All that Keynes needed to say is that human beings can, and do, act in the face of uncertainty, whether that is real or perceived uncertainty. This statement that would be a synthetic proposition, whose truth can only be known a posteriori (i.e., by empirical evidence). Because of uncertainty about the future, expectations in the investment decision are not a matter of mathematical calculation.

In A Treatise on Probability (1921), Keynes had already dealt with the issue of probability, and had argued that under uncertainty the likelihood of future events came in different forms:
(1) that there are no probabilities at all (fundamental uncertainty),
(2) that there may be some partial ordering of probable events but no cardinal numbers can be placed on them,
(3) that there may be numbers but they cannot be discovered for some reason, and
(4) that there may be numbers but they are difficult to discover (Barkley Rosser 2001: 559).
By 1937, Keynes had come to stress the importance of uncertainty in the sense of (1) above in economic decision making:
“By ‘uncertain’ knowledge, let me explain, I do not mean merely to distinguish what is known for certain from what is only probable. The game of roulette is not subject, in this sense, to uncertainty; nor is the prospect of a Victory bond being drawn. Or, again, the expectation of life is only slightly uncertain. Even the weather is only moderately uncertain. The sense in which I am using the term is that in which the prospect of a European war is uncertain, or the price of copper and the rate of interest twenty years hence, or the obsolescence of a new invention, or the position of private wealthowners in the social system in 1970. About these matters there is no scientific basis on which to form any calculable probability whatever” (Keynes 1937: 213–214).

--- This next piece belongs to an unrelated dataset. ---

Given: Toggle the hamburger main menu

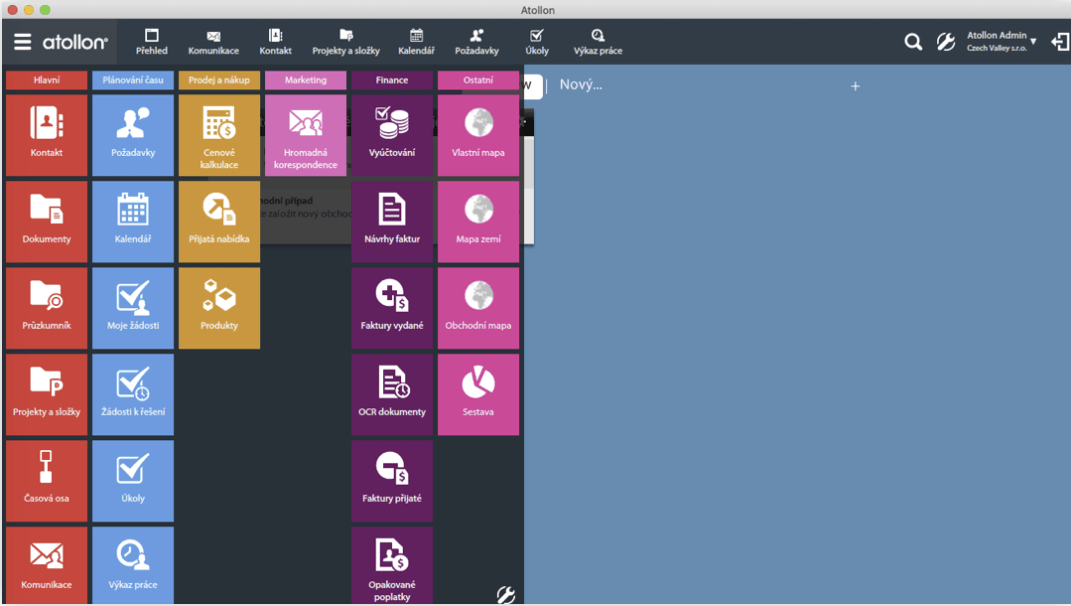Looking at the screenshot, I should tap(22, 42).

Expectations are subjective, and the investment decision is not rational (the word “rational” is here used in the sense of the neoclassical rational expectations hypothesis). Business people making investments are also influenced by what other business people are doing, and there can be general waves of optimism or pessimism. Keynes’ ideas on uncertainty and the consequences for expectations were taken up by G. L. S. Shackle (1952, 1955, 1969) and Post Keynesians (Dow and Hillard 1995; King 2002: 181-188; Dunn 2008: 69-116), and developed into the modern subjective expectations theory.

In essence, in conditions where a human makes a decision in the face of genuine uncertainty, he or she can (1) recognise that uncertainty or (2) fall into the trap of thinking they do not face uncertainty, perhaps by believing that they can provide objective probabilities for future outcomes. Either way most people have a propensity to act.

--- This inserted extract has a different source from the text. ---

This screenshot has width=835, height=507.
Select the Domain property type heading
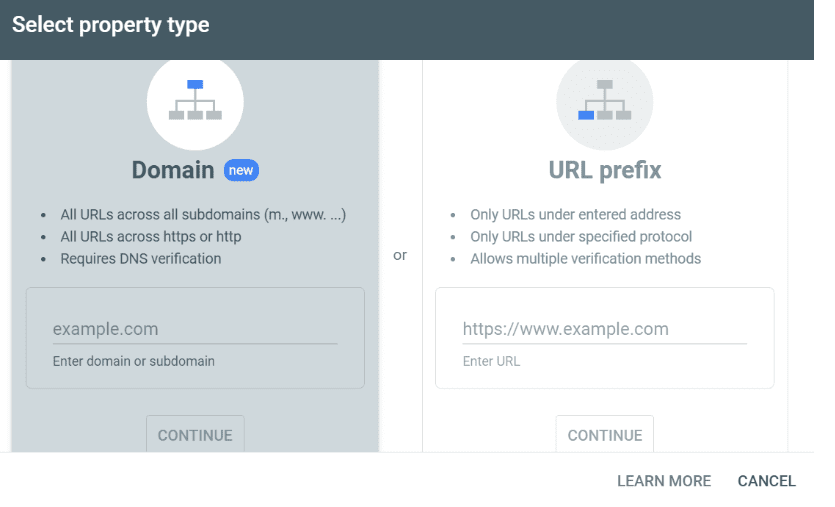173,170
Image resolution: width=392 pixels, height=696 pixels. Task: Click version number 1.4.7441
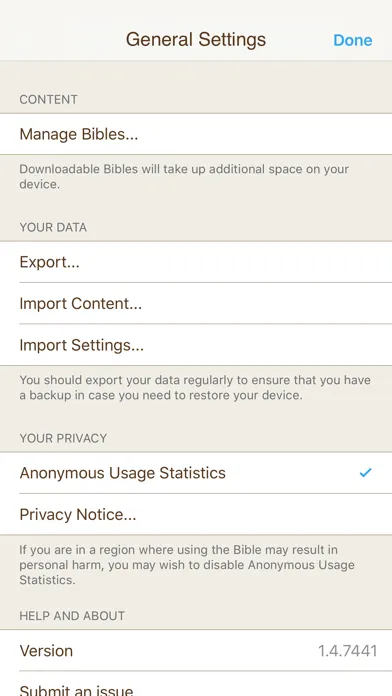click(x=348, y=651)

So what happens in the case of investment? People making investment decisions cannot know the future or give objective probabilities for many possible events affecting their decisions: uncertainty simply cannot be quantified in an objective, precise mathematical way. Their subjective expectations in the short or long run about the profitability and success of their investment influence the decision, and they are also influenced by what other people around them think.

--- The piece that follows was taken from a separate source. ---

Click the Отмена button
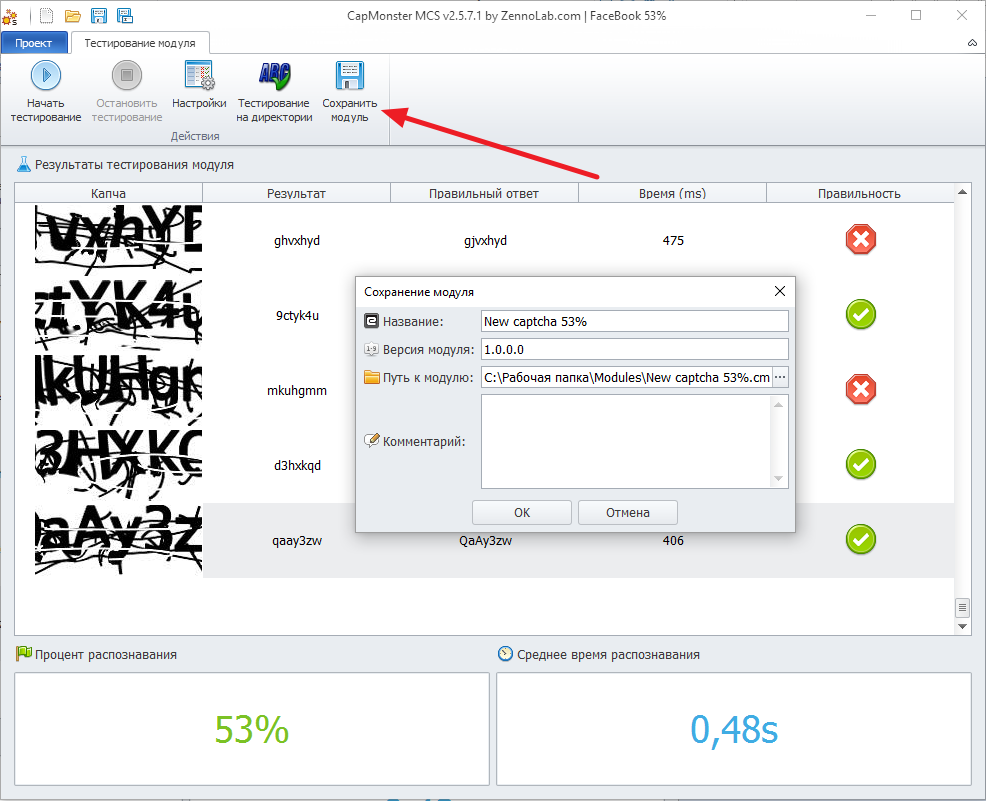The height and width of the screenshot is (801, 986). click(627, 512)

Even a cursory reading of the specialist literature in modern cognitive and evolutionary psychology suggests to me that the Post Keynesians would have little difficulty in using modern theories to support their view of subjective expectations in the investment decision.
“Human beings make a vast numbers of decisions throughout their lives. Some of these have rather trivial consequences ... others have more far reaching repercussions ... In the 1970s Amos Tversky and Nobel Laureate Daniel Kahneman published some startling work suggesting that people are rather poor at making decisions in situations that involve some degree of uncertainty. In particular, Tversky and Kahneman proposed that much of our reasoning under uncertainty involves the use of heuristics. Heuristics are short-cut solutions to a problem, which are usually fast and easy to apply but which do not guarantee a correct solution” (Workman and Reader 2004: 230).
The “heuristic and biases” method of Tversky and Kahneman (1974; and Kahneman et al. 1982) described above appears to be a very useful approach which confirms and complements the Post Keynesian theory of business decision-making under uncertainty (Fontana 2009: 39–41). Keynes can be seen as having examined the heuristics and biases by which people in business make decisions about investment, with their use of instincts, conventions and habits of mind. But heuristics do not necessarily “guarantee a correct solution.” A decision not to invest might be wrong, just as a decision to invest can be in error. The cognitive bias in decision-making called the bandwagon effect is relevant to how investors and business people are caught up in the general state of expectations, how waves of optimism can cause more and more businesses to make investment decisions, or how financial markets are subject to rapid changes from bear to bull positions and vice versa.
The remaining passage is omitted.